Y como corolario hay que agregar que esa burocracia, excesiva en número y en sus actuaciones con los fondos públicos, tampoco rinde cuenta ni resuelve los problemas que las instancias a las que pertenecen les corresponde enfrentar.
En realidad se trata de un ejercicio del poder por parte de individuos que desconocen o destruyen las instituciones, y que asumen las funciones como un patrimonio que le han otorgado y no una responsabilidad que han adquirido, con una parte de rendición de cuentas que cada día resulta más perentoria.
Y luego viene la cuestión política. El poder es posible porque la política partidaria abre las puertas y otorga privilegios que de otro modo es imposible conseguir. En la democracia, según Giovanni Sartori, el poder radica en el pueblo, que es quien otorga o delega en ciudadanos con condiciones especiales las tareas de gobernar. Ese pueblo es insignificante en el caso dominicano, carece de poder y se convierte en un pordiosero, alimentado por el clientelismo y el patrimonialismo, y recibe migajas cuando debía recibir instituciones funcionando con eficiencia, con pulcritud, que ofrezcan servicios igualmente en correspondencia con las necesidades de la gente.
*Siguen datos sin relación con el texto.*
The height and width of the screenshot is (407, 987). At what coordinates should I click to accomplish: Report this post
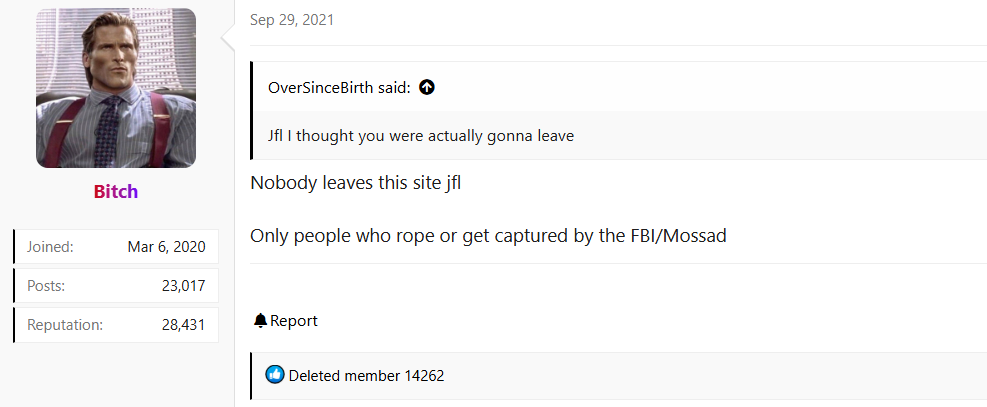click(294, 321)
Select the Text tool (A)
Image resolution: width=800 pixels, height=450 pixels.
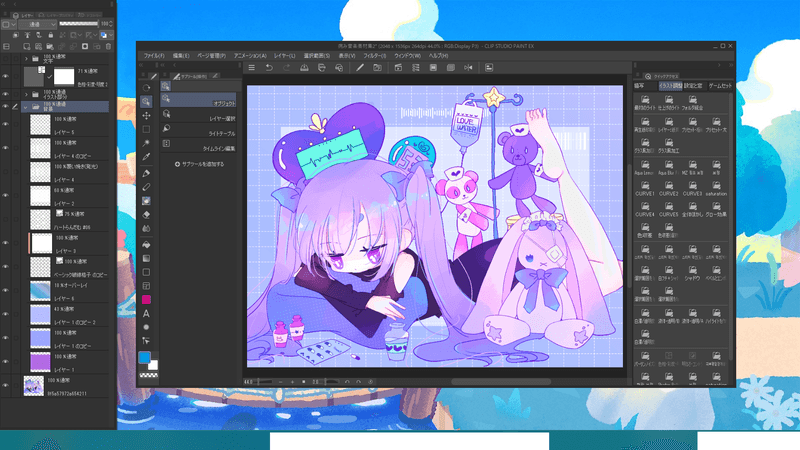(x=146, y=313)
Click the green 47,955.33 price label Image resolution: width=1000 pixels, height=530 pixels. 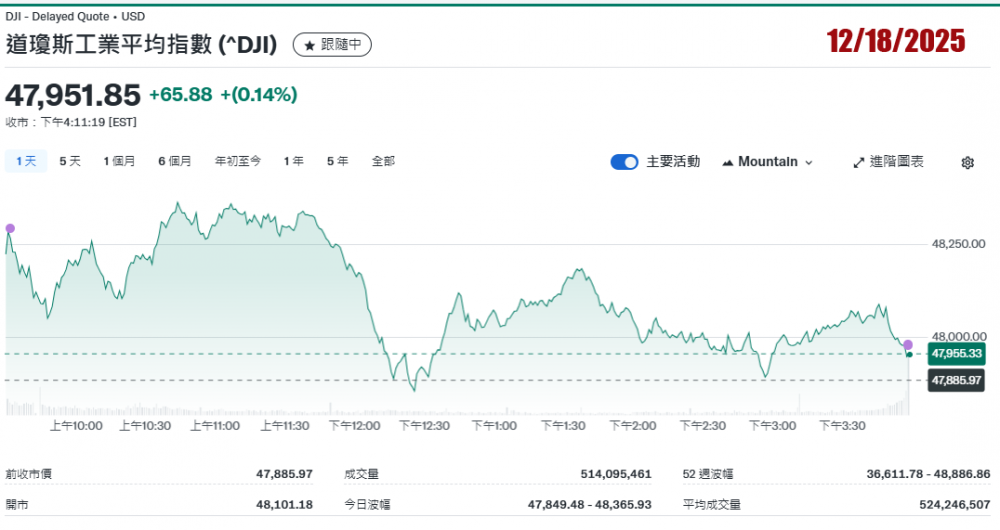pos(956,354)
“En este proceso primero hay un movimiento ascendente, de transmisión del poder del pueblo hacia el vértice de un sistema democrático, y después un movimiento descendente del poder del gobierno sobre el pueblo. Así el pueblo es al mismo tiempo, en un primer momento, gobernante, y en un segundo momento, gobernado”. Esto sostiene Sartori, pero esa es la mera definición de la relación entre el pueblo y los gobernantes. En la formalidad es así, pero en la realidad en nuestro país hemos saltado todas las murallas, y nos hemos desquiciado en nuestro sistema democrático.
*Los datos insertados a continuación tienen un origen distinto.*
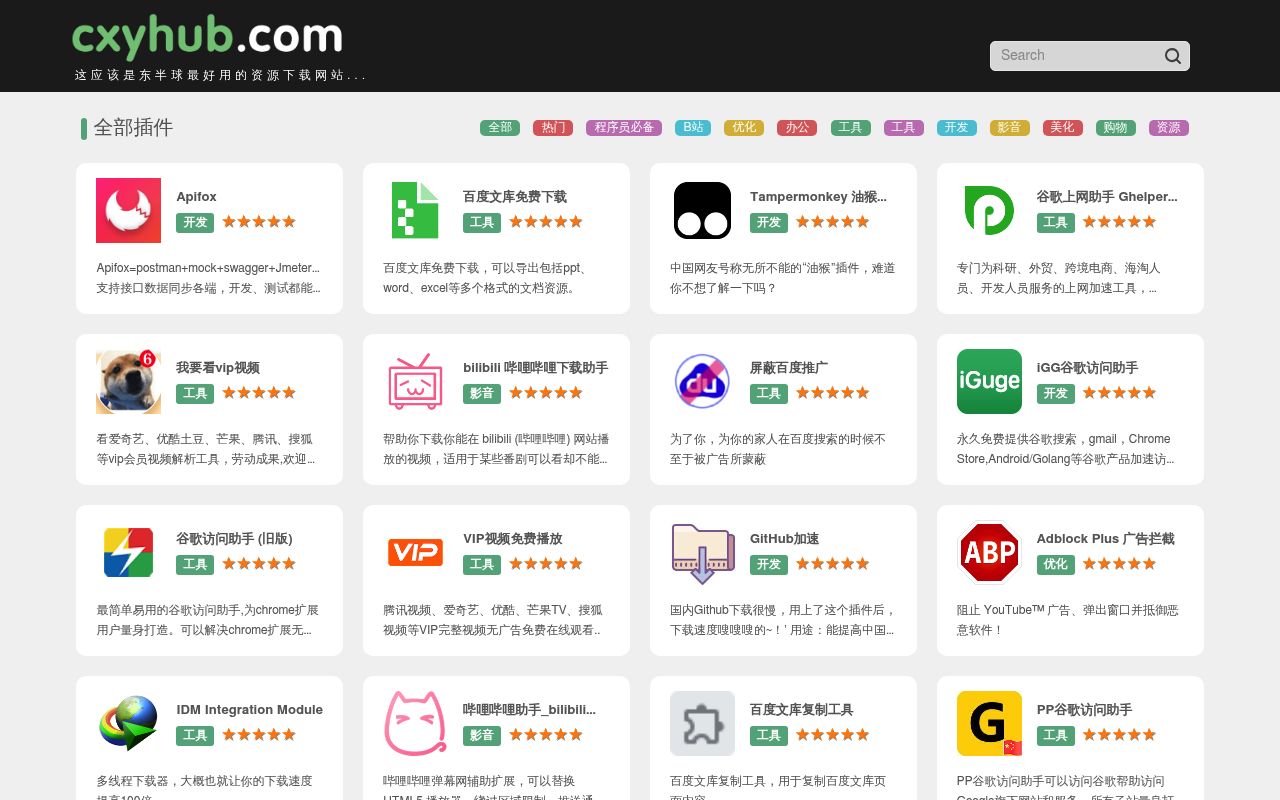Click the IDM Integration Module globe icon
Image resolution: width=1280 pixels, height=800 pixels.
pyautogui.click(x=128, y=723)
Es así como hemos llegado a que el gobierno sobre el pueblo no tenga nada que ver con el gobierno del pueblo. El poder lo ejerce a su modo, a su manera, sin respetar las normas, incluida la Constitución de la República, quien lo detenta. Uno tras otro los presidentes controlan y modifican el poder y sus rejuegos, y establecen normas nuevas o cambian las normas existentes. Es una democracia fallida.
Ya quisiéramos tener una democracia representativa, con transmisión representativa del poder, sin manipulaciones, sin que el titular del poder pueda utilizar los recursos públicos para perpetuarse, o sin que pueda manipular los organismos que tiene el Estado para garantizar el equilibrio de poderes, como el Congreso Nacional y la justicia.
Con mucha pena hay que admitir que Rosario Espinal tiene razón cuando evalúa y concluye con tanto pesimismo que el Estado se está tragando a la sociedad. Lo dijo de este modo:
Muy pronto el Estado Dominicano se tragará la sociedad, y ambos naufragarán. Mientras tanto, ¡que siga la fiesta! Ay ombe.